Gang-scheduled Multi-node Training with SkyPilot + Kueue¶

This tutorial wires up SkyPilot and Kueue on a Verda Kubernetes Instant Cluster so you can launch multi-node training jobs with a single sky launch and have them gang-scheduled — all pods of a job admit together, or none do, and excess jobs wait in a FIFO queue instead of half-starting and hogging GPUs.

The worked example is a 2-node, 16-GPU TorchTitan Llama 3 debug_model run.

Prerequisites¶

A Verda Kubernetes Instant Cluster with at least two GPU nodes. The example assumes B300; adjust the accelerator type for other SKUs.
Local kubectl configured for the cluster (kubectl get nodes lists your workers).
Python 3.10+ on your workstation.
cluster-admin rights (Kueue installs cluster-scoped CRDs and webhooks).
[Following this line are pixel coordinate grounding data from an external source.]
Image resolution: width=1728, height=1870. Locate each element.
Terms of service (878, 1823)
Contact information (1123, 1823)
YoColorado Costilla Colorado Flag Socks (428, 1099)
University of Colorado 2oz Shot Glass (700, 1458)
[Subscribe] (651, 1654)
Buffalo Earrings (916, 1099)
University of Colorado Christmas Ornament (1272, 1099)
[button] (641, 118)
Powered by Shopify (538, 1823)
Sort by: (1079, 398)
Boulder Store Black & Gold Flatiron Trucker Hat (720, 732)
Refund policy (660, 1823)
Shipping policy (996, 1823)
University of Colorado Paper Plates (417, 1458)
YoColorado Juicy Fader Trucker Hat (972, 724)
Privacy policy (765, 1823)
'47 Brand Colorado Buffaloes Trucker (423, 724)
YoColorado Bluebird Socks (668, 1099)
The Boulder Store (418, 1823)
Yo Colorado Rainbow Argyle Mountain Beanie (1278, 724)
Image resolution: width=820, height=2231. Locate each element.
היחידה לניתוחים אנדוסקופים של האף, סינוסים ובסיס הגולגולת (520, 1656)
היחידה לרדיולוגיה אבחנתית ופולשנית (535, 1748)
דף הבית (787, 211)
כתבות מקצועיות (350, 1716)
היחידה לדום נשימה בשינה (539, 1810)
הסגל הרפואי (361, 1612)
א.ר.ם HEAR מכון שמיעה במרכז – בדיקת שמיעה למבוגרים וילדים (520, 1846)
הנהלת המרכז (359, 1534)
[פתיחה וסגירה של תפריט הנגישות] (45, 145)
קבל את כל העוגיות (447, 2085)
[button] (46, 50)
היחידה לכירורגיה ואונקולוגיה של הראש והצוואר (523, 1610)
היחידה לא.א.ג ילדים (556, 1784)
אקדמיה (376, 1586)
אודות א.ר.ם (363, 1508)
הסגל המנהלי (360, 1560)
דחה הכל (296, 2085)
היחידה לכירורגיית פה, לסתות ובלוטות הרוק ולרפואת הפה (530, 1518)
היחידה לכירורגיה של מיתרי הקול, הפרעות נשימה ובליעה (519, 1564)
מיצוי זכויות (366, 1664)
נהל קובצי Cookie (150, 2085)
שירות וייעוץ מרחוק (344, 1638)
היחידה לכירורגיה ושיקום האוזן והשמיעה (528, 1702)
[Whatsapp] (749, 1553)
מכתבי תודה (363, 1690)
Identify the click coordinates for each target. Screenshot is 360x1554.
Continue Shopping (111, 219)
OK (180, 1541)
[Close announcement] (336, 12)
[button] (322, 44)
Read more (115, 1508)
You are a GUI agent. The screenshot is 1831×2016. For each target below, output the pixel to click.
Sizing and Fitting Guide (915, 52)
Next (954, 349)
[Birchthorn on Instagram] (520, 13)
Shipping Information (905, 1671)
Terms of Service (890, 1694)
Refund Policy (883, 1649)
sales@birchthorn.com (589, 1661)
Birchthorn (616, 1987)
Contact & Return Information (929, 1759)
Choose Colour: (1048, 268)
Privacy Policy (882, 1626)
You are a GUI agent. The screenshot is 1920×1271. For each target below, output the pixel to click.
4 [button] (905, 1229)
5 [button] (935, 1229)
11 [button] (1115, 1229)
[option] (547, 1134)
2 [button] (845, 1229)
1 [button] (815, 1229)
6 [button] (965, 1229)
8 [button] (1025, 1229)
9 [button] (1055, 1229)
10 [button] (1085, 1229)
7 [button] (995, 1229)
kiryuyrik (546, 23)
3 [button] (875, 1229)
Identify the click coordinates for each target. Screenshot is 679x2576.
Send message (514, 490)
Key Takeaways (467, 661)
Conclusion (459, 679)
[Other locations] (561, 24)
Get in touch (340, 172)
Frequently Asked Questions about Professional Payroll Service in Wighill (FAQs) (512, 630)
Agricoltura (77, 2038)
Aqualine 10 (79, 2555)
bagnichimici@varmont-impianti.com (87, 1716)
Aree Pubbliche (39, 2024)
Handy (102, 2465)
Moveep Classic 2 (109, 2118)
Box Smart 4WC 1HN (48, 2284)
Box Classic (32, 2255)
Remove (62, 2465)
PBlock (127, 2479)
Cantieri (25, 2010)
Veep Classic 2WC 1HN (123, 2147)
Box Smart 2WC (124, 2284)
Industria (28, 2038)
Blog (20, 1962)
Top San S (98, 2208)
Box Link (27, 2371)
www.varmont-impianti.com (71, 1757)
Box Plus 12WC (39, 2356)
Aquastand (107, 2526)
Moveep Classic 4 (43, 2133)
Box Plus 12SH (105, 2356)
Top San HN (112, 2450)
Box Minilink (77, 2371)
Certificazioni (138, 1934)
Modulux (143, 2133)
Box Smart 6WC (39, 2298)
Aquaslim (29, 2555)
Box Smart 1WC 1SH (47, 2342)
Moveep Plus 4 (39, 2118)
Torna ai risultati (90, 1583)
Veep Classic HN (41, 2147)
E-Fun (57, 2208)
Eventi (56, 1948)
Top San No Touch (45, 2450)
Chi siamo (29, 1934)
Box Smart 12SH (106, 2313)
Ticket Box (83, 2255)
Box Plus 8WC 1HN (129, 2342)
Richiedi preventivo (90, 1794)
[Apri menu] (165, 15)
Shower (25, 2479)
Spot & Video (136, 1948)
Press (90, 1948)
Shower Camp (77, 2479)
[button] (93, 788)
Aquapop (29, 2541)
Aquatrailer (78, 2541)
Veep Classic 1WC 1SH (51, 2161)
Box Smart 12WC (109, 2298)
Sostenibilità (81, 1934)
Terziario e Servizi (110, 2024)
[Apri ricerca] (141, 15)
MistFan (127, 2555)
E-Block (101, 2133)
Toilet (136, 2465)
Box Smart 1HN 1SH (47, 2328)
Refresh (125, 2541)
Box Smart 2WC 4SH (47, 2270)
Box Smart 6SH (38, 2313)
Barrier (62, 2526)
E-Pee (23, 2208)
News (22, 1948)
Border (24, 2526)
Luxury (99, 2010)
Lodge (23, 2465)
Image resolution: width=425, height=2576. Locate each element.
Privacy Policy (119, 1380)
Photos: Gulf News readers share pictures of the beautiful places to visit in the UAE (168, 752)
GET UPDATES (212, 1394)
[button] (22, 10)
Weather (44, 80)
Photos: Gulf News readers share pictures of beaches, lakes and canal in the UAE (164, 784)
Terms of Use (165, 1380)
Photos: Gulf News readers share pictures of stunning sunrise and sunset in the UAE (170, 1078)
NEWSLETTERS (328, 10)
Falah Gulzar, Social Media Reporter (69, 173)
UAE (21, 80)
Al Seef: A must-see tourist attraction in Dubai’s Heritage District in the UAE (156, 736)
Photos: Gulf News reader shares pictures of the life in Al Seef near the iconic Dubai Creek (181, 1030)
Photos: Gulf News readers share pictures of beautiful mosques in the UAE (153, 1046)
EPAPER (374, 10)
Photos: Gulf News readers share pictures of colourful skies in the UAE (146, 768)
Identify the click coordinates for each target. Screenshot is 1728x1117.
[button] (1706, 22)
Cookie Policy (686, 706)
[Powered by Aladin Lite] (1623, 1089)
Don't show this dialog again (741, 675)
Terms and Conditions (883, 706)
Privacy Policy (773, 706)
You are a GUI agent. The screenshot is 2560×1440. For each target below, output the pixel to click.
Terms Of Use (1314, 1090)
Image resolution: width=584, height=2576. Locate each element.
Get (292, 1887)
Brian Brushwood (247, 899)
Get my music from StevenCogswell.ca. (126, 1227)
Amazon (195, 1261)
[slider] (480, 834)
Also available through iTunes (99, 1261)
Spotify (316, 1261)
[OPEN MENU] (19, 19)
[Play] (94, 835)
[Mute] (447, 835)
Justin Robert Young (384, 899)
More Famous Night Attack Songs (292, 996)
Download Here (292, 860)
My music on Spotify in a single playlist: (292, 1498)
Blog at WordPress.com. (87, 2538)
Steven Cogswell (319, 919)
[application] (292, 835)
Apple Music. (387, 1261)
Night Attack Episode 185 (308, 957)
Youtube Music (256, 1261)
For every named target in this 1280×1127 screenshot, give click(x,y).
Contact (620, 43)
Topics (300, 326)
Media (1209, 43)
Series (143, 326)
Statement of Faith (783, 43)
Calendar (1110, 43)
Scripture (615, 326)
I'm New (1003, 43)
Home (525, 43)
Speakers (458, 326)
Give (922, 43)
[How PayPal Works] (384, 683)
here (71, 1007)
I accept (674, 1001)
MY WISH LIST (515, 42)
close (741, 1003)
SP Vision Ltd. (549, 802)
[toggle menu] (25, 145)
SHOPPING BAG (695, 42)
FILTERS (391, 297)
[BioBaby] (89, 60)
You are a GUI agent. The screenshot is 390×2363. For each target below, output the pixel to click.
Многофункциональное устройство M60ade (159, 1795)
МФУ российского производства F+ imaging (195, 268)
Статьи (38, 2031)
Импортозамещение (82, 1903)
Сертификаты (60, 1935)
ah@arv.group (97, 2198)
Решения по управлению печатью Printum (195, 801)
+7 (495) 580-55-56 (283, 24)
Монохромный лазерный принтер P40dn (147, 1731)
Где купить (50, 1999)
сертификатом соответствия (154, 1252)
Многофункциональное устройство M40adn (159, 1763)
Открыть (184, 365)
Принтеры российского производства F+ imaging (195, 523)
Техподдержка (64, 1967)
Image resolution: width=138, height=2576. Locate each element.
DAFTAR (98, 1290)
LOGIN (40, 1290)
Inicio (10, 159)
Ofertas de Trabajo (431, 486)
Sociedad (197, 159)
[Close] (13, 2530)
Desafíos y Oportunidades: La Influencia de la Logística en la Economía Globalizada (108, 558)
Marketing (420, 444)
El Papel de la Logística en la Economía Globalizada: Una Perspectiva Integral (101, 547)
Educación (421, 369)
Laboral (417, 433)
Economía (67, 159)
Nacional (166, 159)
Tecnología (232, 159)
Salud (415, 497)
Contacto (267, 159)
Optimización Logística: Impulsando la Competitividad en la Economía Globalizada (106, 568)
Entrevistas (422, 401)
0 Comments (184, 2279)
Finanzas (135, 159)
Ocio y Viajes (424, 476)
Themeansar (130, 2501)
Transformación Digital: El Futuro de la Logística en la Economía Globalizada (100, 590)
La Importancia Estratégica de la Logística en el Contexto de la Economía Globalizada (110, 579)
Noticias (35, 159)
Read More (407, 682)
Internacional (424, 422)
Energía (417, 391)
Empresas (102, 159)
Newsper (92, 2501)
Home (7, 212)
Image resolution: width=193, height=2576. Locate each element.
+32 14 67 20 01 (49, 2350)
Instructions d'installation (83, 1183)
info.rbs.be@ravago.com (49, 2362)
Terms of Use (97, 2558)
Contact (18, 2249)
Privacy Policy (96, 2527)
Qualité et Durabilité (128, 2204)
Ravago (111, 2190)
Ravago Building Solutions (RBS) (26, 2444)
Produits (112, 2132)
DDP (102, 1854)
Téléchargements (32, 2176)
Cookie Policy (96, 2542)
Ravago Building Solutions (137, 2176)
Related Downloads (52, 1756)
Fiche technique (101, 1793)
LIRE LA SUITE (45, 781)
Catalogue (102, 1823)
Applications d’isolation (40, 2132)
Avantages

Step 1 — Install SkyPilot¶

python3 -m venv ~/sky-env
source ~/sky-env/bin/activate
pip install 'skypilot[kubernetes]'

sky check k8s            # should report "Kubernetes: enabled"
sky gpus list --infra k8s   # should list your GPU type (e.g. B300)

If either check fails, SkyPilot cannot reach the cluster — re-check your kubeconfig (kubectl config current-context).

Step 2 — Install Kueue¶

KUEUE_VERSION=v0.17.1   # check https://github.com/kubernetes-sigs/kueue/releases for latest

kubectl apply --server-side -f \
  "https://github.com/kubernetes-sigs/kueue/releases/download/${KUEUE_VERSION}/manifests.yaml"

Verify:

kubectl -n kueue-system get pods
# kueue-controller-manager-xxxxx   1/1   Running

kubectl api-resources | grep kueue
# clusterqueues, localqueues, resourceflavors, workloads, ...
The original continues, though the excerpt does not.